- Walter Cliff Ranch District
- U.S. National Register of Historic Places
- U.S. Historic district
- Location: 7635 Old U.S. Route 395 (7635 Old HW 395), Washoe Valley, Nevada
- Coordinates: 39°13′29″N 119°48′42″W﻿ / ﻿39.22472°N 119.81167°W
- Area: 26.2 acres (10.6 ha)
- Built: 1873
- Architectural style: Bungalow/craftsman, Gothic, Vernacular Victorian
- NRHP reference No.: 85002428
- Added to NRHP: September 16, 1985

= Walter Cliff Ranch District =

Historic district in Nevada, United States

The Walter Cliff Ranch District, at 7635 Old HW 395 in Washoe Valley, Nevada is a historic site that was listed as a historic district on the National Register of Historic Places in 1985. It has significance dating from c.1870, when the house was built. The listing included two contributing buildings: the house and a root cellar/residence building.
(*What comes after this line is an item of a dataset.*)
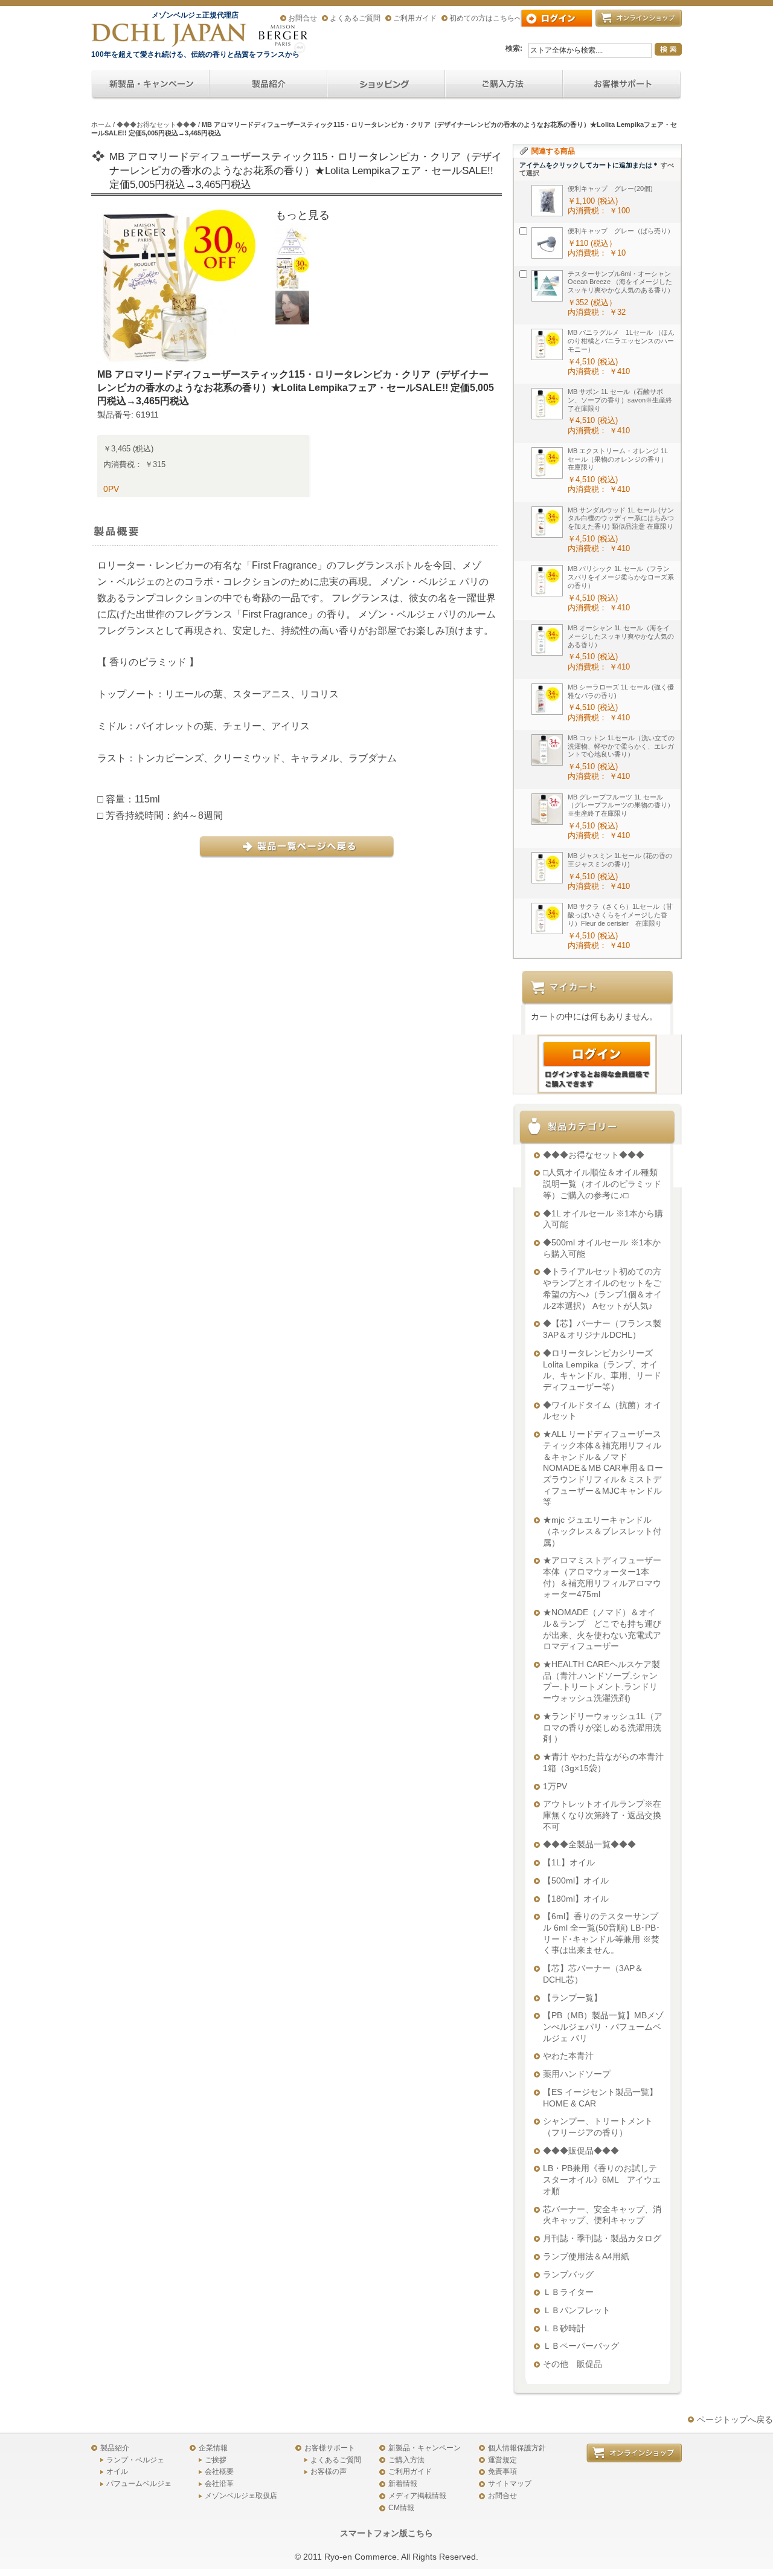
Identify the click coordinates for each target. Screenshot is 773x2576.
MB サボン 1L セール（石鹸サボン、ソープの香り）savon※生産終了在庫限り (620, 400)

It was deemed significant as the only surviving agricultural complex in Washoe Valley that had supplied foodstuffs (fruit, vegetables, dairy products, and hay) to the Comstock Mining District. As of 1985, only eight of many 19th-century ranches had any surviving remnants from that era. The listed district is 26.2 acre in size; the historic parcel was 130 acre, purchased by Walter and Elizabeth Cliff in 1874.

Four additional structures on the property, including a garage and two sheds, dating from the early 20th century, are deemed non-contributing but are compatible with the historic usage and feel of the property.